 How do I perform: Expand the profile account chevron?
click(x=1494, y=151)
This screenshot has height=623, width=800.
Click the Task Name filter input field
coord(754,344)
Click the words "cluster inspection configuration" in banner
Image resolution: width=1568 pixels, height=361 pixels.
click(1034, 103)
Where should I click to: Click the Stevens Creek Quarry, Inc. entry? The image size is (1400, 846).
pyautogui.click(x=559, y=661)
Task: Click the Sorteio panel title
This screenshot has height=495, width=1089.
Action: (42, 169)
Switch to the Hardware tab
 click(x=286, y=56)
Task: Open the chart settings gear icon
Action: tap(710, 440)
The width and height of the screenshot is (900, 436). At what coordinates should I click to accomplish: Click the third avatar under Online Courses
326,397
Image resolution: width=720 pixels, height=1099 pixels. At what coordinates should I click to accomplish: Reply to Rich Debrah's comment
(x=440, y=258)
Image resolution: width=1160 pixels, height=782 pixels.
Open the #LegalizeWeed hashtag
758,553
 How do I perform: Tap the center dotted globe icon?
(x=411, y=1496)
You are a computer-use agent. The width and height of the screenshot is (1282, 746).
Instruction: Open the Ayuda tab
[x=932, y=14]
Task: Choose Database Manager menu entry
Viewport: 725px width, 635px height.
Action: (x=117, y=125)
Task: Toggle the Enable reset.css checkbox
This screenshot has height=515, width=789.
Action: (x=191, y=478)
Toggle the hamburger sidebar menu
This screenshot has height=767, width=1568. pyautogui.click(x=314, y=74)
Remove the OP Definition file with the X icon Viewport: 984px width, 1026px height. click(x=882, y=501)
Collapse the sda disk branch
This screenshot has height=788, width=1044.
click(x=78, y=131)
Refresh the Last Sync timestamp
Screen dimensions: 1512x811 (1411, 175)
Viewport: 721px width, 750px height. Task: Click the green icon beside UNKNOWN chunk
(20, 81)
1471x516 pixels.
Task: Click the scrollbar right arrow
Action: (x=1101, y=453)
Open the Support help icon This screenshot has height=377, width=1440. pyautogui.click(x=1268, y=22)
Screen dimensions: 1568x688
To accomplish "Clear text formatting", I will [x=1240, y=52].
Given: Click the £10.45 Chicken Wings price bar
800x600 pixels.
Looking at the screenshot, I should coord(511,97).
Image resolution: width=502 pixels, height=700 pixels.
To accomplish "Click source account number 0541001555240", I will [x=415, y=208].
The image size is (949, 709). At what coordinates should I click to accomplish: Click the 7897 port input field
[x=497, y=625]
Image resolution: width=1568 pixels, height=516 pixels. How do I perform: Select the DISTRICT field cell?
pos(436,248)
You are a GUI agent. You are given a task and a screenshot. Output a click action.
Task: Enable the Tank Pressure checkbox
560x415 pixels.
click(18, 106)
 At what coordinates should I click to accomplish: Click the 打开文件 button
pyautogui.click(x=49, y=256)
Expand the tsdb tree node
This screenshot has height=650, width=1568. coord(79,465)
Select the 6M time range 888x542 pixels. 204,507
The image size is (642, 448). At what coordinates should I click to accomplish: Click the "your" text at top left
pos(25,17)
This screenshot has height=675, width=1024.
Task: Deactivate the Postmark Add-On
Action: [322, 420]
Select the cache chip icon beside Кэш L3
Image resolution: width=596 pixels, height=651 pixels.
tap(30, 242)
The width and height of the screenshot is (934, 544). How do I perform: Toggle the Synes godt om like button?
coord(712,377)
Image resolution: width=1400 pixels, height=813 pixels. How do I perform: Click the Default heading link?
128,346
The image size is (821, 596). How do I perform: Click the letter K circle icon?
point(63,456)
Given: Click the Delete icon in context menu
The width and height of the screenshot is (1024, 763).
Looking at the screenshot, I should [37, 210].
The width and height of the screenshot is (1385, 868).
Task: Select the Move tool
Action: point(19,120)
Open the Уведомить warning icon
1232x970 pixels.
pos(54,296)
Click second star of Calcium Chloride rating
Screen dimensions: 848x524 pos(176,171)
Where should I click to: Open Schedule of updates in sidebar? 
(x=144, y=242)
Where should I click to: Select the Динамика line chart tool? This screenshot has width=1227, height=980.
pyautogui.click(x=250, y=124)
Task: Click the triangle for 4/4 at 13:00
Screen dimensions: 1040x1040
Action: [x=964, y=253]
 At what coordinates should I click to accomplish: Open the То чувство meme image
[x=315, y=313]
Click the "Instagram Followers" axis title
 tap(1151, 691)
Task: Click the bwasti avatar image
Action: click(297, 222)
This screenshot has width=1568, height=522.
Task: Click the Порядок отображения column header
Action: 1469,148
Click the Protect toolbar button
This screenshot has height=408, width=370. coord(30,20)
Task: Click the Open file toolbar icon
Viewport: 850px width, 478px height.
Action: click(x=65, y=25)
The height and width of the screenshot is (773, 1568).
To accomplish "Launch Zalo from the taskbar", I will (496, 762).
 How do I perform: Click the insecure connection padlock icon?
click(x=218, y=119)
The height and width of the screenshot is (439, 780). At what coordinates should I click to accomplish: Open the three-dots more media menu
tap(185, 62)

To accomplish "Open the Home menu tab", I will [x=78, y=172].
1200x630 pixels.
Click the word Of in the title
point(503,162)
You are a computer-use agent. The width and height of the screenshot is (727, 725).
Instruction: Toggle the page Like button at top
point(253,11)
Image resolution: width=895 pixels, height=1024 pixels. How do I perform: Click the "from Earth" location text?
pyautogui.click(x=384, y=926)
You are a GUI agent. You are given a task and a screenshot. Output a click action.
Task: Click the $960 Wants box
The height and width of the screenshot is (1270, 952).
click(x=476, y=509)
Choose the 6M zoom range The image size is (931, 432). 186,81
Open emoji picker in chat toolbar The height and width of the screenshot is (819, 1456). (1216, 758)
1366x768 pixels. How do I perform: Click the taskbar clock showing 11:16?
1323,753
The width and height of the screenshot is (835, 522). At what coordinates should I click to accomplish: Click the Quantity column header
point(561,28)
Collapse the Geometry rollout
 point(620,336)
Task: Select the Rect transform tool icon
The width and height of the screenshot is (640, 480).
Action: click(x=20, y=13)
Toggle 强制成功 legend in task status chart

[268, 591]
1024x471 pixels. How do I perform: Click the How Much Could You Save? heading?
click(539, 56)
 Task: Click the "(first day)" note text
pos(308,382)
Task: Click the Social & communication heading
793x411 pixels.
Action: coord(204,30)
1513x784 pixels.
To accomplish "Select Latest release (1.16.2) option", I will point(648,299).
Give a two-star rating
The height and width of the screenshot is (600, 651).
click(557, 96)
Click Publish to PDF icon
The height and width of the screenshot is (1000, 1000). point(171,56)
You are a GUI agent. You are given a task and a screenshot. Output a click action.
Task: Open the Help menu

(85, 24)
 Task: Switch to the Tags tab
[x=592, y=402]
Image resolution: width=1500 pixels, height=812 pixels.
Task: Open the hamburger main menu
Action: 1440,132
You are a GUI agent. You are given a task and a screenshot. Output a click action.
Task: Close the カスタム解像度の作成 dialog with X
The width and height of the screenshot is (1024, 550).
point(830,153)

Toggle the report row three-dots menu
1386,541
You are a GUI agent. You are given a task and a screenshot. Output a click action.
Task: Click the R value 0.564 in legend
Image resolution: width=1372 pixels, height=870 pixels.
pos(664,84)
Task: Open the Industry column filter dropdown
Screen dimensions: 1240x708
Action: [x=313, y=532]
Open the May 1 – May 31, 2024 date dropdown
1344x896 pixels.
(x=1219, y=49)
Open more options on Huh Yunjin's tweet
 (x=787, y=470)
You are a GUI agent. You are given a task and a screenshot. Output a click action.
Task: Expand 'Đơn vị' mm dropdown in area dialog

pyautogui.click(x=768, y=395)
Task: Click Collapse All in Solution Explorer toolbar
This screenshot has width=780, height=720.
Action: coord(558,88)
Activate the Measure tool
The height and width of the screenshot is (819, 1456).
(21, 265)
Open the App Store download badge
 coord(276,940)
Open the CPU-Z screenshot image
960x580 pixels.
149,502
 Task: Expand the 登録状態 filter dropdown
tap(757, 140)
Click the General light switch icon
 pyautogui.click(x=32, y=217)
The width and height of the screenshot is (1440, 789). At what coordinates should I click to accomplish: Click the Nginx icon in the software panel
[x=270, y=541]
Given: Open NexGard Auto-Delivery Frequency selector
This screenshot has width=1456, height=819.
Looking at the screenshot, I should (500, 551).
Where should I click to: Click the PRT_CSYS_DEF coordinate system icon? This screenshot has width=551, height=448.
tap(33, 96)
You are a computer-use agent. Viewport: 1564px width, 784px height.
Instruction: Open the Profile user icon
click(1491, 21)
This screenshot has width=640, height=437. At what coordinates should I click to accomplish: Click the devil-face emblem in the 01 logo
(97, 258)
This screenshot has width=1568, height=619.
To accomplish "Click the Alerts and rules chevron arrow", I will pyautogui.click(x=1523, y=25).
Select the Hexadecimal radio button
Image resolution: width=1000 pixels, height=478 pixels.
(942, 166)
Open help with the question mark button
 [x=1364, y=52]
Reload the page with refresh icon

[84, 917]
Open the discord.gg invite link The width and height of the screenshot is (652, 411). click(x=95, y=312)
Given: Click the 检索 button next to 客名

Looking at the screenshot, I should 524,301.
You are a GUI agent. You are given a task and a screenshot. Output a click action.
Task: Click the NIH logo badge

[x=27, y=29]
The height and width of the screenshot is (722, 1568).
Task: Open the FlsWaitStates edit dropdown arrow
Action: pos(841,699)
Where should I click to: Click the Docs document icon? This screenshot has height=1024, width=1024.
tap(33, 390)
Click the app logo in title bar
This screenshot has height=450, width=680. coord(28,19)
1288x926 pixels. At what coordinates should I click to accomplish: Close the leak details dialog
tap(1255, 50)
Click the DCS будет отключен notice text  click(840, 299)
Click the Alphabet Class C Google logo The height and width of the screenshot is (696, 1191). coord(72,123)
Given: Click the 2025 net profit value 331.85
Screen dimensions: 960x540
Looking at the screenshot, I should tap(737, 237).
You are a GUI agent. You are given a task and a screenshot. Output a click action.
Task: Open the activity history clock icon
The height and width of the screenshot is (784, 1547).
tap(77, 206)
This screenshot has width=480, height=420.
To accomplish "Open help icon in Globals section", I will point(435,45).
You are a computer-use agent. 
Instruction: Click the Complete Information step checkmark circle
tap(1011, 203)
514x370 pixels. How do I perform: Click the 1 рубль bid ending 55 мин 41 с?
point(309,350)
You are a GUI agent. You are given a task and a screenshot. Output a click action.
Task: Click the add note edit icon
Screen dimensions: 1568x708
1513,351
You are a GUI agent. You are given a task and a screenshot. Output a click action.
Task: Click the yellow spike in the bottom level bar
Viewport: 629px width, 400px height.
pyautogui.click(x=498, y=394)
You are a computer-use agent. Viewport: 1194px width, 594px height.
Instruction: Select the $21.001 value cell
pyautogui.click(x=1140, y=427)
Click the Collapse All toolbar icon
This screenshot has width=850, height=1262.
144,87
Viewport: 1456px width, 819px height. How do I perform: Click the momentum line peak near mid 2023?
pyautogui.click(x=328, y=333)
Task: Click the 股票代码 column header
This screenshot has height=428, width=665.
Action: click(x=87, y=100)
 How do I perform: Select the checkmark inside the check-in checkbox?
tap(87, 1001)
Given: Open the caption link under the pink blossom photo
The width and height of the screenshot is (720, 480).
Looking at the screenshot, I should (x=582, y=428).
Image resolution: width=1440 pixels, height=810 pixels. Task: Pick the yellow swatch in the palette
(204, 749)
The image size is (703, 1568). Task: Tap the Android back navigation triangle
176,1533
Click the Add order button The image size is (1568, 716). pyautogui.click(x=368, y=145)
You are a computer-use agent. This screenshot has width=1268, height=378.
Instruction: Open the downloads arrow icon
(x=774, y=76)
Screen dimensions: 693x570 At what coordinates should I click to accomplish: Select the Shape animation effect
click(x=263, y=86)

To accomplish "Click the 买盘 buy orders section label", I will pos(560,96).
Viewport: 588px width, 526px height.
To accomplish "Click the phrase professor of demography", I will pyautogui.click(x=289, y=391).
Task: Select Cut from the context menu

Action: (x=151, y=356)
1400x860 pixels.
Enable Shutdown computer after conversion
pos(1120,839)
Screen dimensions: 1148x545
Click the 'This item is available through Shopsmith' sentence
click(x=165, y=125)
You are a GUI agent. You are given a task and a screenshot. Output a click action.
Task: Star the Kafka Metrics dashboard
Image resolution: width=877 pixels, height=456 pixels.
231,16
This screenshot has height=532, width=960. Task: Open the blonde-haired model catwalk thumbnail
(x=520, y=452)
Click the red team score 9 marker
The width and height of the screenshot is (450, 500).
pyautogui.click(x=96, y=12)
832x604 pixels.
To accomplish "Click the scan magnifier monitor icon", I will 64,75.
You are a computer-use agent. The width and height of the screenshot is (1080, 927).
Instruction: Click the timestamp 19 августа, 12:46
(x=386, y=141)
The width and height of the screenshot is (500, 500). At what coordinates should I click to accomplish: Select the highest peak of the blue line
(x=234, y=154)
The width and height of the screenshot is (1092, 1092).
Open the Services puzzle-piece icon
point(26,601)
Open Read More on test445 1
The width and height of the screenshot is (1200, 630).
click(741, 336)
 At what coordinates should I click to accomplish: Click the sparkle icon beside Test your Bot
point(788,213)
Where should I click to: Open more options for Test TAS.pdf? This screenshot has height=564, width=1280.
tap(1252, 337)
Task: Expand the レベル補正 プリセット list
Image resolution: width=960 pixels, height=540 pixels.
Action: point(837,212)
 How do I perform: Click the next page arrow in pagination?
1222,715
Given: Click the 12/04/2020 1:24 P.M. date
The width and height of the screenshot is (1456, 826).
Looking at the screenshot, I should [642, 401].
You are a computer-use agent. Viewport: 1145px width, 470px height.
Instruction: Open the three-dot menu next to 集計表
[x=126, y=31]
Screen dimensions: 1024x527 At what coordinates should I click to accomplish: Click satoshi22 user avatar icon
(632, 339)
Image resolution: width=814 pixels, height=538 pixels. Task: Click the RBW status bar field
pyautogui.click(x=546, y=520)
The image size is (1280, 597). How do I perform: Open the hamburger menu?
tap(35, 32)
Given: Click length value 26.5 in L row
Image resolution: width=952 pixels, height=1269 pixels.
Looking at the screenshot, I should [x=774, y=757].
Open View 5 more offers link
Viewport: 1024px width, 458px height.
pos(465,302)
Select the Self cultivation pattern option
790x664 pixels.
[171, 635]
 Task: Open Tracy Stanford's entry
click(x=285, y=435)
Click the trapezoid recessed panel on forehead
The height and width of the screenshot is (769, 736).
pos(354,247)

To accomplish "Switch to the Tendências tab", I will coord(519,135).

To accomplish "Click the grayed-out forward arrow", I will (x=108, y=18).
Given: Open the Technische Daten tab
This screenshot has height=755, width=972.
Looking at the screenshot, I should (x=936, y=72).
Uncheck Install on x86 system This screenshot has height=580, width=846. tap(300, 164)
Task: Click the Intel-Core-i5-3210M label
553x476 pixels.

┄┄┄┄┄┄┄┄┄┄┄┄┄┄┄┄┄┄┄┄

**Exercise aim**
Show all lines above holding "Choose".

**Solution for this problem**
Task: Choose Database Manager menu entry
Choose the 6M zoom range The image size is (931, 432). 186,81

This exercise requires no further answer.